Na maioria das vezes, as crises nas
ciências naturais são criadas por experiências realizadas em laboratórios ou
por observações astronômicas que simplesmente não se encaixam nas descrições e teorias da época: novas idéias são
necessárias, idéias essas que, às vezes,
podem ser revolucionárias. Em geral, revolução em ciência implica novas e inesperadas concepções da realidade, chocantes a ponto de intimidar os próprios
cientistas.
Um exemplo foi a transição de um cosmo geocêntrico (a Terra no centro) para
um cosmo heliocêntrico (o Sol no centro), que ocorreu durante o século 16.
Outro exemplo, o que quero discutir hoje, foi a revolução quântica ocorrida no
início do século 20, cujas consequências
podem ser medidas de dois modos: pela
explosão de tecnologias dependentes de
processos quânticos, incluindo transistores, semicondutores, lasers, energia
nuclear, enfim, muitos dos aparelhos
que hoje nos cercam e que, de certa forma, definem a vida moderna; e pela mudança em nossa concepção do que vem a
ser realidade e a sua relação com o conceito de informação.
Antes, um pouco de contexto. A revolução quântica trata da física dos átomos
e das partículas subatômicas, como os
elétrons e os prótons. Uma das suas consequências mais importantes foi a descoberta de que, no mundo do muito pequeno, todos os processos são descontínuos.
Por exemplo, em nossa realidade, uma
bola cai continuamente no chão, a Lua
gira continuamente em torno da Terra,
uma onda viaja continuamente no mar
até quebrar na praia. Já um elétron não
gira continuamente em torno de um núcleo atômico; suas órbitas são "quantizadas", separadas umas das outras como as
camadas de uma cebola. O elétron só pode estar em uma dessas camadas e não
entre elas, do mesmo modo que nós não
podemos estar entre dois degraus de
uma escada.
Quando falo em elétron, próton ou
partícula o leitor imagina imediatamente
algo como uma bola de bilhar, localizada
no espaço. Porém, a física quântica mostra que qualquer objeto pode ser visto
também como uma onda, o exato oposto
de uma partícula: uma onda se espalha
pelo espaço. Claro, você não vê o seu chefe ou um ônibus ondulando. Esses efeitos só são relevantes no mundo quântico. Mas lá, um elétron pode ser visto como uma bola de bilhar ou uma onda. E
quem decide? O observador.
A resposta depende de como observamos o elétron, do tipo de experiência que
montamos. Se a experiência forçar a colisão do elétron com outra partícula, ele se
comportará como uma bola de bilhar. Se
ela for de interferência, por exemplo, o
elétron passando por duas fendas em
uma tela, com um detector ao fundo, ele
se comportará como uma onda, gerando
padrões de interferência. O observador
define a realidade física do elétron. Aliás,
não podemos nem dizer que o elétron
existe antes de o observarmos.

####################

**Detalhes do problema**
Reproduza, sem nenhuma alteração, a parte do trecho sobre a revolução quântica entre "Um exemplo foi" e "processos são descontínuos.", inclusive.

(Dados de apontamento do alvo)

####################

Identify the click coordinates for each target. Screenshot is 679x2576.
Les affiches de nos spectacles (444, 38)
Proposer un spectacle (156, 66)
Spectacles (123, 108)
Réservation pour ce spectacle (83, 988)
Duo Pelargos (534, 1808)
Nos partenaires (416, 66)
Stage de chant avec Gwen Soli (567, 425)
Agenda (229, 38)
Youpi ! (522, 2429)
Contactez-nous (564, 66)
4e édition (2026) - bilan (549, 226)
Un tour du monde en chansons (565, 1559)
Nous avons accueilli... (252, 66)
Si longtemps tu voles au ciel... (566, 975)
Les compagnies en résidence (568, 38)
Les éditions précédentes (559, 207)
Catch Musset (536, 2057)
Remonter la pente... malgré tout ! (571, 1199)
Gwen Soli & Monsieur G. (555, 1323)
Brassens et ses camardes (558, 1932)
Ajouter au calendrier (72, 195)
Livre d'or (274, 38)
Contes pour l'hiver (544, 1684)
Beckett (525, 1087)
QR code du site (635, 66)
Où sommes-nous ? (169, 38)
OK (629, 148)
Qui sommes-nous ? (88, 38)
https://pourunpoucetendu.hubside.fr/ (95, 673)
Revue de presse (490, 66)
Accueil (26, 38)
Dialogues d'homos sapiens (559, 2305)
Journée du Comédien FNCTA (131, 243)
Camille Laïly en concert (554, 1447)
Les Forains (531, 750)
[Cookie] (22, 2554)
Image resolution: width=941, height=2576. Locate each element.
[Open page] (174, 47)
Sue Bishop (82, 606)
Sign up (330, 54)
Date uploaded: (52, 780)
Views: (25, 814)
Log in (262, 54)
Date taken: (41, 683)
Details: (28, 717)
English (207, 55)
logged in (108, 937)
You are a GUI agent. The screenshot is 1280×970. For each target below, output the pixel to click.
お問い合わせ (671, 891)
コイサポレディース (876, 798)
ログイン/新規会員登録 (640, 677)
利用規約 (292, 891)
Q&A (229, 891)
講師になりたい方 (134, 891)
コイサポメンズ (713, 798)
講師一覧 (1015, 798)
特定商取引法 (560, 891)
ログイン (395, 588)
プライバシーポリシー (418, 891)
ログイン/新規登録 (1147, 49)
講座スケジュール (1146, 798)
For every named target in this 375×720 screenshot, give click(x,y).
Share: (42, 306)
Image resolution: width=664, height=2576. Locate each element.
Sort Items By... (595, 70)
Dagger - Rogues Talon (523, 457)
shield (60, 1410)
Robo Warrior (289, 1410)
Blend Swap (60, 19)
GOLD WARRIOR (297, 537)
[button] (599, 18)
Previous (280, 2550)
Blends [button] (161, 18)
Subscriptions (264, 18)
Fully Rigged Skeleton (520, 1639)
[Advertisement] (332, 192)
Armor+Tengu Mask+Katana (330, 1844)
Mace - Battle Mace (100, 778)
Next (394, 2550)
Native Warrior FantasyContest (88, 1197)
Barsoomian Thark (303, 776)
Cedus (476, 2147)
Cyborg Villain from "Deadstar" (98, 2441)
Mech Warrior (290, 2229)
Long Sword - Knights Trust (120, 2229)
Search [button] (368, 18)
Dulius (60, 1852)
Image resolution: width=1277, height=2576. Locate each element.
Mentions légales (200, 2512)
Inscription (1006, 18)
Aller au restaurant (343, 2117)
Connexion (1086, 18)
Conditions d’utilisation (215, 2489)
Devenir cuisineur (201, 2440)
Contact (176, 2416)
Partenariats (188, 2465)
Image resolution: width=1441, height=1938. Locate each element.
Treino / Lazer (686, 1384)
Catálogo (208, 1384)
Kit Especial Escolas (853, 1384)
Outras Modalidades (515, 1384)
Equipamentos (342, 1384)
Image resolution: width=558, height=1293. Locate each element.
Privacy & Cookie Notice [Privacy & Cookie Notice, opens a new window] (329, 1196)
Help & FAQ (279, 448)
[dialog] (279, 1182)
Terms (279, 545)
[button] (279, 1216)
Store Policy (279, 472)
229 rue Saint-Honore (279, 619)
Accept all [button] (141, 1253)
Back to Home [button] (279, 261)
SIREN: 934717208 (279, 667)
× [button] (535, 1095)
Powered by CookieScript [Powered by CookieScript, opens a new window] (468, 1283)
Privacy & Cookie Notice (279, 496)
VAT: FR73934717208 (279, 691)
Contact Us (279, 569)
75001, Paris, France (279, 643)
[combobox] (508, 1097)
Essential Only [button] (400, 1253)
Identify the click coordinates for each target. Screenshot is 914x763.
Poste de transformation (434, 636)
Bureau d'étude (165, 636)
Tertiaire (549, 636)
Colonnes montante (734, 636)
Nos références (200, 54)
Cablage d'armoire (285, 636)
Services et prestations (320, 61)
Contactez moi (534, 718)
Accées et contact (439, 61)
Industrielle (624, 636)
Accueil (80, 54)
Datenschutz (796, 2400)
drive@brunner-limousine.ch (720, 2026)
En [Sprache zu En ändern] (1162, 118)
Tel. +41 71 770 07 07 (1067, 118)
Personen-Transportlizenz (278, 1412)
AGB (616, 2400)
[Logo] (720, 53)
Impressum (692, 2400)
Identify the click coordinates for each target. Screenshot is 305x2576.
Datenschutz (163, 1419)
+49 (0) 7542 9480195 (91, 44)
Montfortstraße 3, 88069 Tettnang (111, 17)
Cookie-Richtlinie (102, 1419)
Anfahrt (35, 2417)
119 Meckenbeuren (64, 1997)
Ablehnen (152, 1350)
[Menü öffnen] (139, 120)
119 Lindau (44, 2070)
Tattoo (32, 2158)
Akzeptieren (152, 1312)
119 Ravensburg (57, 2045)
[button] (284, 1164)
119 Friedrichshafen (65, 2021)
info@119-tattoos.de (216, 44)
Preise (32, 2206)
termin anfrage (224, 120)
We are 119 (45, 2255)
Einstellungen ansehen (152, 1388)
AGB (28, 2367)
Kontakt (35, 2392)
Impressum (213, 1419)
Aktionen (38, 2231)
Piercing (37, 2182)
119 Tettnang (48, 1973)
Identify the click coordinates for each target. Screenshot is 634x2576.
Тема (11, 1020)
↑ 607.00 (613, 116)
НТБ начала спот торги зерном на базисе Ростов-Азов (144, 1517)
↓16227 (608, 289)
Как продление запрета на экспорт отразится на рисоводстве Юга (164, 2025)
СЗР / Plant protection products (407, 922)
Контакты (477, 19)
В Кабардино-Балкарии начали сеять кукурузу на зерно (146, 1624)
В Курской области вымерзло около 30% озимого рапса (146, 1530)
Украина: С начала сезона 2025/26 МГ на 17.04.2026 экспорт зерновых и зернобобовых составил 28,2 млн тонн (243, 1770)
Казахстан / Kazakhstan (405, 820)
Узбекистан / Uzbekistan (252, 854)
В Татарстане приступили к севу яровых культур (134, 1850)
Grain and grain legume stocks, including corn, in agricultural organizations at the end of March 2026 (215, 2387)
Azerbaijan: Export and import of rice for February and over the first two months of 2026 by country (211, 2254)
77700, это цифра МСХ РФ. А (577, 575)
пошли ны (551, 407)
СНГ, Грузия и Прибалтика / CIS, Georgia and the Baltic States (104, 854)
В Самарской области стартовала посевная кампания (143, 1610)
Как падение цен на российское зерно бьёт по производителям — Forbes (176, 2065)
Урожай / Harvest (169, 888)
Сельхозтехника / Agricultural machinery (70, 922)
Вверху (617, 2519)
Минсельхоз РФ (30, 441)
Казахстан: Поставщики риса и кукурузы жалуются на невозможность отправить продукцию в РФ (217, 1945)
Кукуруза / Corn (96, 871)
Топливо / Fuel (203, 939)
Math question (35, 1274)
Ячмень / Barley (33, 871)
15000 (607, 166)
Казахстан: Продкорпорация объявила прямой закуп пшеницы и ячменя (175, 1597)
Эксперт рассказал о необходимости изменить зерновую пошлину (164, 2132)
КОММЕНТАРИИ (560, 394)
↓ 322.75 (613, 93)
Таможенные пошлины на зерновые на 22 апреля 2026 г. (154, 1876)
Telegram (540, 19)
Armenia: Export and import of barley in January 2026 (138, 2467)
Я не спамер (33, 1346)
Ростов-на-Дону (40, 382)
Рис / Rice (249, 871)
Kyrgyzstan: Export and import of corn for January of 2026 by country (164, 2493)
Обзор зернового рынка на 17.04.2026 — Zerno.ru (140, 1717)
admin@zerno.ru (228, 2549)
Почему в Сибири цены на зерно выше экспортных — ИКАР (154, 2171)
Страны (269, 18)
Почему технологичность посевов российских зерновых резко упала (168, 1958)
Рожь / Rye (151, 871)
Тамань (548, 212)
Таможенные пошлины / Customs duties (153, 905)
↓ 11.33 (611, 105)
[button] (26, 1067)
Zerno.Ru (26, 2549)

####################

**Resposta a seguir**
Um exemplo foi a transição de um cosmo geocêntrico (a Terra no centro) para
um cosmo heliocêntrico (o Sol no centro), que ocorreu durante o século 16.
Outro exemplo, o que quero discutir hoje, foi a revolução quântica ocorrida no
início do século 20, cujas consequências
podem ser medidas de dois modos: pela
explosão de tecnologias dependentes de
processos quânticos, incluindo transistores, semicondutores, lasers, energia
nuclear, enfim, muitos dos aparelhos
que hoje nos cercam e que, de certa forma, definem a vida moderna; e pela mudança em nossa concepção do que vem a
ser realidade e a sua relação com o conceito de informação.
Antes, um pouco de contexto. A revolução quântica trata da física dos átomos
e das partículas subatômicas, como os
elétrons e os prótons. Uma das suas consequências mais importantes foi a descoberta de que, no mundo do muito pequeno, todos os processos são descontínuos.